Heading: Depreciation for Obsolescence of Track

Text: Both parties agree that the proper accounting rule on the propriety of the deferred charge method of recognizing a loss is that no deferred charge shall be set up except where costs are involved the benefit of which will inure to the future. The PTC claims that the retirement of track to make way for motor buses falls within the above exception to this rule in that certain benefits did inure to the future in the form of savings in maintenance costs, tax loss carry-over benefits and benefits derived from the new bus system. However, it is obvious that these benefits are at most merely incidental, ancillary outgrowths of the track retirement program and have no direct and continuing dependence on a past capital loss. The PTC claims, however, that the entire undepreciated book costs should not have been provided for in 1956, as directed by the lower court, since the loss was not “reasonably foreseeable” at that time so as to fall within the rule that a loss should be recognized as such wlien it is reasonably foreseeable. Notwithstanding PTC’s evidence to the contrary, it is nevertheless uncontradicted that by the end of 1956 PTC had made three official unsolicited estimates in rate proceedings and balance sheets of the anticipated track retirement loss, the lowest of which ($7,200,000) both the Trustee and the lower court accepted.
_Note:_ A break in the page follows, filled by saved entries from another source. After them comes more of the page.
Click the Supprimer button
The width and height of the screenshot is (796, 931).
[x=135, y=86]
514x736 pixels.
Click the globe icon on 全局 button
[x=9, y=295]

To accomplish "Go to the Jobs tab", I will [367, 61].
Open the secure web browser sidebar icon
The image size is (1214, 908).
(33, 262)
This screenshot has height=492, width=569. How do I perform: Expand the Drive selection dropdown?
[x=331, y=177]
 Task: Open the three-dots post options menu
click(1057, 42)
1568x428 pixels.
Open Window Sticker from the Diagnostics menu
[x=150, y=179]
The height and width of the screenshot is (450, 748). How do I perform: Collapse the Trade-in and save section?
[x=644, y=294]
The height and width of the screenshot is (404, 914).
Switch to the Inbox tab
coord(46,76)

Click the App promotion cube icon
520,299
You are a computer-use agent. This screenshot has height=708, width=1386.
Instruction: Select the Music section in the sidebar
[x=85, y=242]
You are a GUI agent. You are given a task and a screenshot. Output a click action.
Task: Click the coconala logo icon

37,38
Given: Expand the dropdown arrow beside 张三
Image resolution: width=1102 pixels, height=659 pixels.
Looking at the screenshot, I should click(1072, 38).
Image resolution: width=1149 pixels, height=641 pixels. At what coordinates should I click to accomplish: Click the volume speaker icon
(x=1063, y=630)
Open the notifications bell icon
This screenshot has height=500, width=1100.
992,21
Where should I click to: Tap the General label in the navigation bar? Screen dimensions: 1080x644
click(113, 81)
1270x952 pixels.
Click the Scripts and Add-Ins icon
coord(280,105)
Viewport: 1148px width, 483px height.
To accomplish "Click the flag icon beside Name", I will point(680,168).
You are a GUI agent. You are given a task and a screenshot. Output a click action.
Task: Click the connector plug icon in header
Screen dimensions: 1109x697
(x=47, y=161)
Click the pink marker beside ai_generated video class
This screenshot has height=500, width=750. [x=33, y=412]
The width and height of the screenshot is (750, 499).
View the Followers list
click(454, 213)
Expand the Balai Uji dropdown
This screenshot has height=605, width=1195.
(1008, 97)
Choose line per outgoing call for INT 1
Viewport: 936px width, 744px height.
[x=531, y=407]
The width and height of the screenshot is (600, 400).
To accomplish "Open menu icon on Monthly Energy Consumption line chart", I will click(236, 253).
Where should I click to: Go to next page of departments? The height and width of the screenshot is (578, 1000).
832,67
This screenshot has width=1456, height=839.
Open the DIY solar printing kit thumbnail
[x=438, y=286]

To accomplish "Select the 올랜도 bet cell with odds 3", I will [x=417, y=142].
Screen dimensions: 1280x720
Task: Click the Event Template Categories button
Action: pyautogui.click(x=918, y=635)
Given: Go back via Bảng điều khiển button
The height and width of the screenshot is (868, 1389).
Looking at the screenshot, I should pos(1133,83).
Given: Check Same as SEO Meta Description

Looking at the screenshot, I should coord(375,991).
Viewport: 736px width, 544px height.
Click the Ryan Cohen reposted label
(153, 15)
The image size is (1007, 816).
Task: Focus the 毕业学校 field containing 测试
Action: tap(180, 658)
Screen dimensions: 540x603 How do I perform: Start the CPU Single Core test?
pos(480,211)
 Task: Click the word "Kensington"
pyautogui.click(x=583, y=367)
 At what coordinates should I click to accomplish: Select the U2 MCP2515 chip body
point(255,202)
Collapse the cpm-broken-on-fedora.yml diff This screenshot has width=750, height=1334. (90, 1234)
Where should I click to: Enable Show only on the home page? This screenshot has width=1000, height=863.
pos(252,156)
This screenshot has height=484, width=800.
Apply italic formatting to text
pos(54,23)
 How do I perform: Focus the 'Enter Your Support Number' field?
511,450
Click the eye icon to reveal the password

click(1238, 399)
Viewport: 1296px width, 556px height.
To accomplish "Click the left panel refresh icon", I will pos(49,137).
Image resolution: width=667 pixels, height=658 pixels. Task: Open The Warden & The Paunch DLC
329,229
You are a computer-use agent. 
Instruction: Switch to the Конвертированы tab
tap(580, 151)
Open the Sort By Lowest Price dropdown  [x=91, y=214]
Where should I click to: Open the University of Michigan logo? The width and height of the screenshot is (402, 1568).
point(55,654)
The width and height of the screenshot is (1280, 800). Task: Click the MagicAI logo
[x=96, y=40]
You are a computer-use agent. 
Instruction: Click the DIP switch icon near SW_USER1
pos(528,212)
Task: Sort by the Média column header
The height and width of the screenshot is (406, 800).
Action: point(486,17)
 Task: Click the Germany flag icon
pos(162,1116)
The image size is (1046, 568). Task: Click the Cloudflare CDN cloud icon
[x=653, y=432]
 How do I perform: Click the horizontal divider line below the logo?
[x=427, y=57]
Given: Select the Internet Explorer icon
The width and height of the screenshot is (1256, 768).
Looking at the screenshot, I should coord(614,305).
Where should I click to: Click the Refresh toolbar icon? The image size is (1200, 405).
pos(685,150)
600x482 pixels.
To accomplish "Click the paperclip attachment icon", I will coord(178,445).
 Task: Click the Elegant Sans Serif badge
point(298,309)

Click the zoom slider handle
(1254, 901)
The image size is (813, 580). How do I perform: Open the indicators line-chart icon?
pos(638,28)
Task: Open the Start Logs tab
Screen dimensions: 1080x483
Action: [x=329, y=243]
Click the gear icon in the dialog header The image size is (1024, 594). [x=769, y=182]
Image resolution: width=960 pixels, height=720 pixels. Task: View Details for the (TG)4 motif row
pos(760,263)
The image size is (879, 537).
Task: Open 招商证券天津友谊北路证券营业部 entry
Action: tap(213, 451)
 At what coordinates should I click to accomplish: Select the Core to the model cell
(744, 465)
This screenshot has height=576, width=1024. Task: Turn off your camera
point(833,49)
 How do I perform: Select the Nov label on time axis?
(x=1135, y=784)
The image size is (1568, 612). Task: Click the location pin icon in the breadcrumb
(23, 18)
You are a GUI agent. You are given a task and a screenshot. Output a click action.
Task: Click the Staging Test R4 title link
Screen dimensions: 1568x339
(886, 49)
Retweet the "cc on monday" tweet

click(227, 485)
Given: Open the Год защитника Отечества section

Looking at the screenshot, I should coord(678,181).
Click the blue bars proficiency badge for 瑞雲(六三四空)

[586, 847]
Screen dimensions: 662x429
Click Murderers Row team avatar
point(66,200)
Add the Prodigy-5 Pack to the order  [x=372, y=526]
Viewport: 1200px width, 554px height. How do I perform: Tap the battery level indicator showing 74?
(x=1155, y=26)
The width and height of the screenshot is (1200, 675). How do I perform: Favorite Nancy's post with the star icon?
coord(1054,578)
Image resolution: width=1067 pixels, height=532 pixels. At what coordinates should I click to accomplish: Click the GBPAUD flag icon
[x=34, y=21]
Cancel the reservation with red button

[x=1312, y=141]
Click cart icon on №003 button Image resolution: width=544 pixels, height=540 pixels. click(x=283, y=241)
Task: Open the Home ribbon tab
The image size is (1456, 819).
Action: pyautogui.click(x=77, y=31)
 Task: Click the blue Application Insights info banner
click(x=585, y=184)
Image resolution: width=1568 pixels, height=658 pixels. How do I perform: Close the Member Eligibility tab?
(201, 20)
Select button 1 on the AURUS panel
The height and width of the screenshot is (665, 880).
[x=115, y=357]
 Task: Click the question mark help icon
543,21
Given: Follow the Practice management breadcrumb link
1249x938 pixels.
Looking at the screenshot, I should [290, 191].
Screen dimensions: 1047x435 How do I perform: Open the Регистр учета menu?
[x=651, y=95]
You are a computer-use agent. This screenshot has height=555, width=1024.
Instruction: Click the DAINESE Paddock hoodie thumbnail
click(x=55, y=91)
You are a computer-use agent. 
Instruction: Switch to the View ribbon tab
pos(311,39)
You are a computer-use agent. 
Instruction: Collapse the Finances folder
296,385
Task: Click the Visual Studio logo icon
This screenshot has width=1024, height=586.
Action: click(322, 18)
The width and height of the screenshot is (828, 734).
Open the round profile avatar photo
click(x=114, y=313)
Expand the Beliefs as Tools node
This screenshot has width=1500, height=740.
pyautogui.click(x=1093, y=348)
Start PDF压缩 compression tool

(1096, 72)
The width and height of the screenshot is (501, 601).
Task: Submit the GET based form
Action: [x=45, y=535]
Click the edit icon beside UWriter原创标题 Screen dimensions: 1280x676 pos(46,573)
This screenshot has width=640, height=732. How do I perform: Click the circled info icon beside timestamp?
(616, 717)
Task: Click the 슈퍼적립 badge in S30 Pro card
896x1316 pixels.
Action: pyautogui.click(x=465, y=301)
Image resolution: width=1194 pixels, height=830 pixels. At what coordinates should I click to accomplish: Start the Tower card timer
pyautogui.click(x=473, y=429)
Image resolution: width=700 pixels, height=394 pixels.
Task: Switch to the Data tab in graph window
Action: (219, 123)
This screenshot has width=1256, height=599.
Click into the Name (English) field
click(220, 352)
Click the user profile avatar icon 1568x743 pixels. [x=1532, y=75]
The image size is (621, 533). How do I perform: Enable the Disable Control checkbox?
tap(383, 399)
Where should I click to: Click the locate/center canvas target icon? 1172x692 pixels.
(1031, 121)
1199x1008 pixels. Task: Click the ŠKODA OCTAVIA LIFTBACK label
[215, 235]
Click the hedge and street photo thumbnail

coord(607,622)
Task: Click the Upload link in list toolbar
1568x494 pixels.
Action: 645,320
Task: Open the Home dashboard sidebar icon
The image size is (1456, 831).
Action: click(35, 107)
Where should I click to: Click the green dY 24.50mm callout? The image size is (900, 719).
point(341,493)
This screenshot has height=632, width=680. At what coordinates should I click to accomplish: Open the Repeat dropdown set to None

In addition, the PTC controller’s work papers, which were admitted in evidence, reflect the careful planning of the PTC and the ease with which an estimate of the loss could have been recognized in 1956. Furthermore, by the end of 1956, although only half of the conversion program was actually completed, the new buses were being used on 80% of all the routes which were ultimately converted. From these facts it is evident that the retirement loss in question was reasonably foreseeable by the end of 1956. We are in accord with the lower court’s result that the $7,200,000 track retirement loss should have been recognized and taken by the end of 1956, and that, therefore, the annual $1,200,000 extraordinary appropriations to the reserve for depreciation of track for both 1957 and 1958 were in contravention of the standards contained in the Trust Indenture.